Herbal medicines, devices and digital technologies from UP Manila’s researches now open for licensing


    From plant-based preparations that prevent and treat dengue and the herbal plant Yerba Buena for effective and faster post-operative pain control to a mobile application for hip fracture detection, the University of the Philippines Manila has been generating substantial technologies from its researches that improve health.

    Some of the technologies, now available for licensing, were showcased in a recent event, “TEKNOLUSUGAN: Shaping UP Juan’s Health Through Innovations and Partnerships” held at the UP-Bonifacio Global City as part of the Science and Technology Week celebration. UP Manila Chancellor Carmencita Padilla stated that the event was the start of a series of conversations with industry.

    “The researches will be no good if they do not move on to policy or industry,” she stated. Seven medicinal plant products and six biomedical devices and innovations were pitched to guests from the industry and government agencies.

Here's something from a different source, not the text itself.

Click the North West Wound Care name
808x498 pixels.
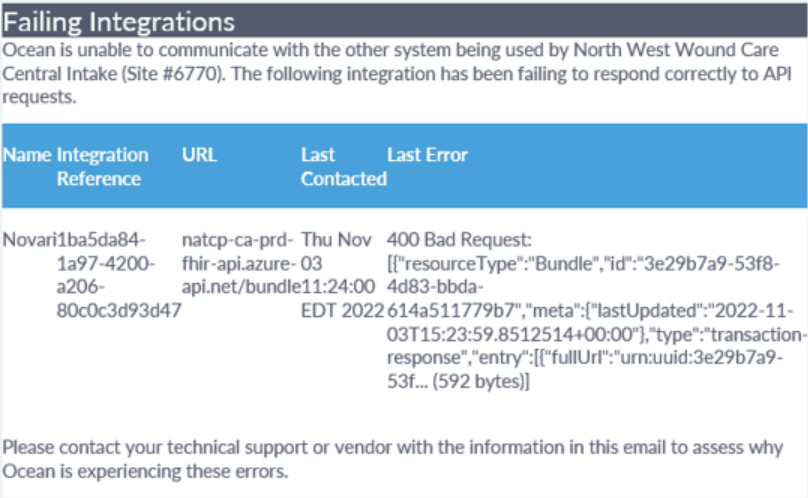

    The medicinal plant products had rare to no side effects, were made from locally-sourced materials that will benefit farmers, are cheaper than the synthetic ones in the market, and will boost the Philippine pharmaceutical industry.

    The anti-dengue products can be incorporated in ready-to-drink preparations or can be prepared in the form of tea, capsules or tablets that can neutralize the dengue virus and prevent the progression of the dengue fever. As a preventive measure, a plant-based Mosquito Repellent Oil was formulated that is highly potent, on-toxic, cheaper, and longer-lasting than the leading brand.

    Apart from Yerba Buena tablets, the other medicinal plant products were Tsaang Gubat tablets for pain from gastrointestinal colic and biliary colic pain, Ulasimang Batoor pansit-pansitan for hyperuricemia and gout; Sambong as a diuretic and for treating urinary tract stones; Akapulko lotion as an antifungal agent for treating superficial skin infections; and Hemoxyther for iron deficiency anemia.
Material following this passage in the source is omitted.